:: Angezeigter Text ::
=-=-=-=-=
Anders als gedacht: Nicht immer ist der Hintermann für einen Auffahrunfall verantwortlich.
Der Besuch der Fahrschule mag bei den meisten Autofahrern schon eine Weile her sein. Viele Radler haben ihre Fahrradprüfung schon während der Grundschulzeit abgelegt. Im Großen und Ganzen kennt fast jeder die Verkehrsregeln. Aber manchmal kommen doch Zweifel auf: Was ist erlaubt, was verboten? Unser Special räumt mit häufigen Fehlvorstellungen rund ums Auto- und Fahrradfahren auf.
1. Wer einem anderen auffährt, hat Schuld am Unfall
Das stimmt oft, aber nicht immer. Der Satz „Wer auffährt, hat Schuld“ beschreibt einen sogenannten Anscheinsbeweis: eine Beweisführung, die auf Erfahrungswerten beruht. Gerade im Straßenverkehr kann bei typischen Geschehensabläufen davon ausgegangen werden, dass ein bestimmtes Ereignis die Folge eines bestimmten Ablaufs ist. In vielen Fällen hat der Auffahrende nämlich tatsächlich Schuld, zum Beispiel weil er den geforderten Sicherheitsabstand nicht eingehalten hat. Oder er hat zu spät gebremst, weil er unaufmerksam war.
Etwas anderes gilt natürlich, wenn der Vordermann grundlos bremst oder gar rückwärts fährt. Dieser Unfallhergang ist aber deutlich seltener, meistens ist es eben doch der Hintermann, der sich falsch verhalten hat.
Wenn sich der Unfall für den hinteren Fahrer allerdings nicht vermeiden ließ, dann kann er ihm auch nicht angelastet werden.
Streiten die Unfallbeteiligten über die Schuldfrage, muss der Auffahrende beweisen, dass er alles richtig gemacht hat. Den Hergang des Unfalls zu beweisen, ist in solchen Fällen oft schwierig.
Geraten Sie in die beschriebene Situation, sollten Sie Passanten oder andere Verkehrsteilnehmer suchen, die den Unfall beobachtet haben und Ihre Schilderung bezeugen können. Im besten Fall gelingt es Ihnen, sich zu entlasten.
2. Andere Fahrzeuge rechts zu überholen, ist streng verboten
Schon wieder so ein Grundsatz, der Ausnahmen zulässt. Manchmal ist es nämlich erlaubt, dass ein Fahrzeug auf der rechten Seite vorbeizieht.
Rechts überholen dürfen Sie zum Beispiel auf mehrspurigen Straßen innerhalb von Ortschaften, wenn Sie ein Fahrzeug mit bis zu 3,5 Tonnen zulässigem Gesamtgewicht bewegen. Dann dürfen Sie den Fahrstreifen selbst wählen.
Links abbiegende Fahrzeuge und Schienenfahrzeuge müssen Sie sogar rechts überholen.
=-=-=-=-=
:: Bereitgestellte Daten ::
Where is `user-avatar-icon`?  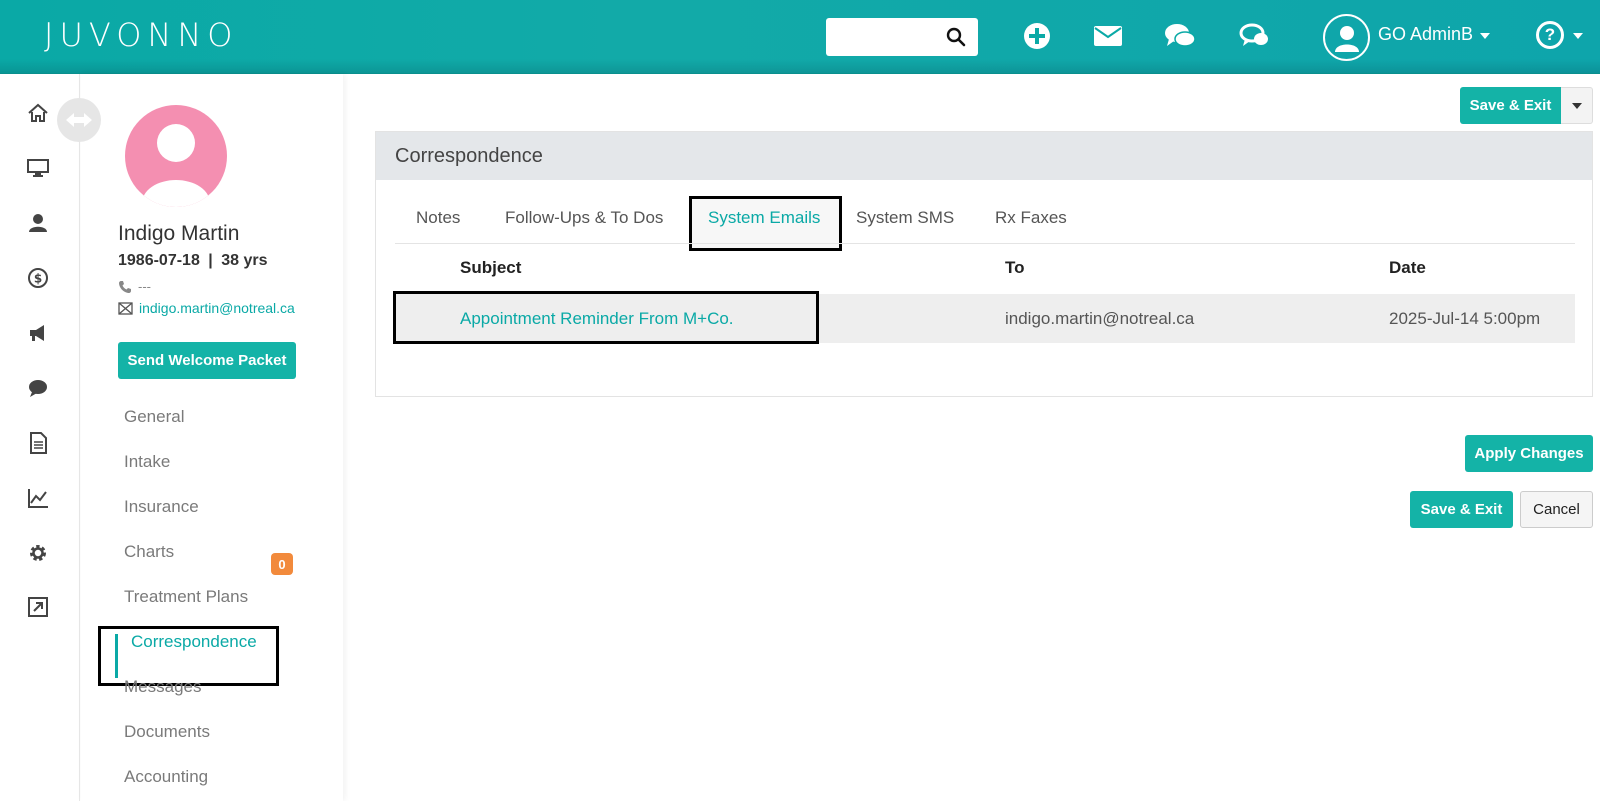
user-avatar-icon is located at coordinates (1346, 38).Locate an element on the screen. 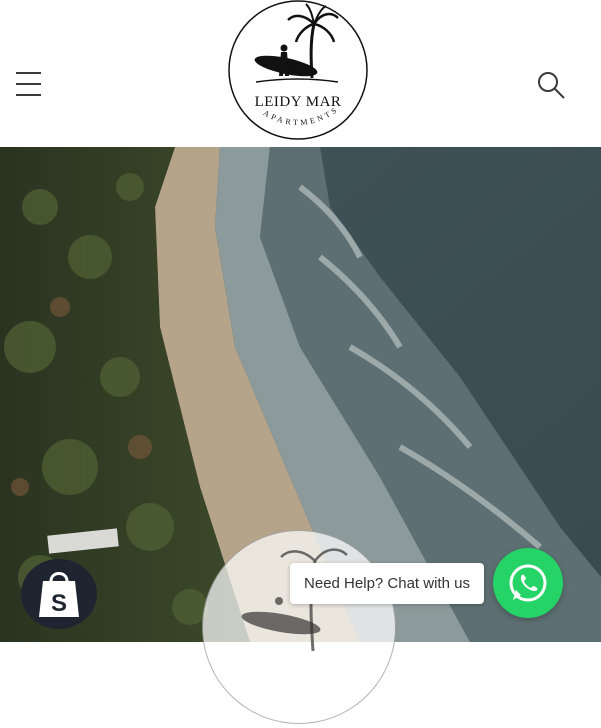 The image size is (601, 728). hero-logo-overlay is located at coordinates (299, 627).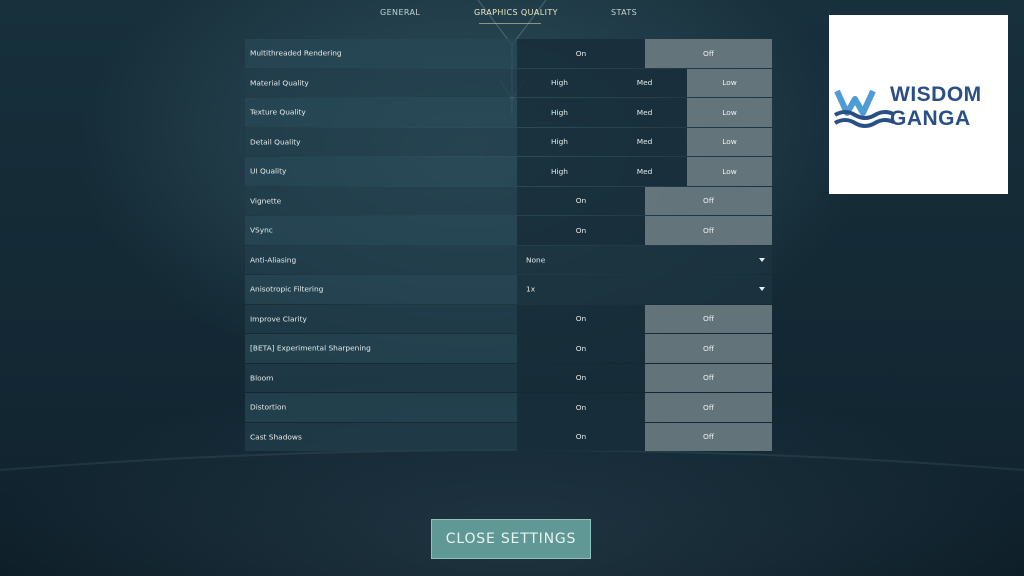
=-=-=-=-=
:: Arbeitsauftrag A ::
Beantworten Sie zum Text über Irrtümer im Straßenverkehr die folgenden Fragen:
(i) Wie heißt die auf Erfahrungswerten beruhende Beweisführung, die der Satz „Wer auffährt, hat Schuld“ beschreibt?
(ii) Was muss der Auffahrende beweisen, wenn die Unfallbeteiligten über die Schuldfrage streiten?
(iii) Welche Fahrzeuge müssen Sie laut dem Text sogar rechts überholen?
:: Arbeitsauftrag B ::
Fahren Sie mit dem Text über Irrtümer im Straßenverkehr nach seinem letzten Satz fort.

:: Antwort A ::
(i) Sie heißt Anscheinsbeweis.
(ii) Er muss beweisen, dass er alles richtig gemacht hat.
(iii) Links abbiegende Fahrzeuge und Schienenfahrzeuge müssen Sie rechts überholen.

:: Antwort B ::
Auf Autobahnen gilt, dass Sie rechts an den anderen Fahrzeugen vorbeifahren dürfen, wenn der Verkehr zäh fließt und auf allen Fahrstreifen so dicht ist, dass die Autos nebeneinander fahren und mal auf einer Fahrspur schneller sind, mal auf der anderen.
Außerdem ist es erlaubt, Fahrzeuge auf der Autobahn dann mit geringfügig höherer Geschwindigkeit zu überholen, wenn sie auf dem linken Fahrstreifen stehen oder langsam fahren, also maximal 60 Kilometer pro Stunde. Dabei gilt: Steht der Verkehr, dürfen Sie auf dem rechten Fahrstreifen mit einer Geschwindigkeit von maximal 20 Stundenkilometern überholen. Rollt er langsam, dürfen Sie rechts höchstens mit einer Differenzgeschwindigkeit von 20 Stundenkilometern fahren. Auf der rechten Fahrspur sind in einer solchen Situation also maximal 80 Stundenkilometer erlaubt. Fahren Sie beim Überholen immer sehr vorsichtig.
3. Autofahren mit Flip-Flops oder High Heels ist verboten
Das stimmt nicht. Es gibt kein Gesetz, das Ihnen vorschreibt, welche Art von Schuhen Sie beim Autofahren tragen müssen. Flip-Flops, Sandalen oder High Heels – keiner muss befürchten, wegen seines Schuhwerks von der Polizei angehalten zu werden und ein Bußgeld aufgedrückt zu bekommen. Selbst barfuß fahren ist erlaubt.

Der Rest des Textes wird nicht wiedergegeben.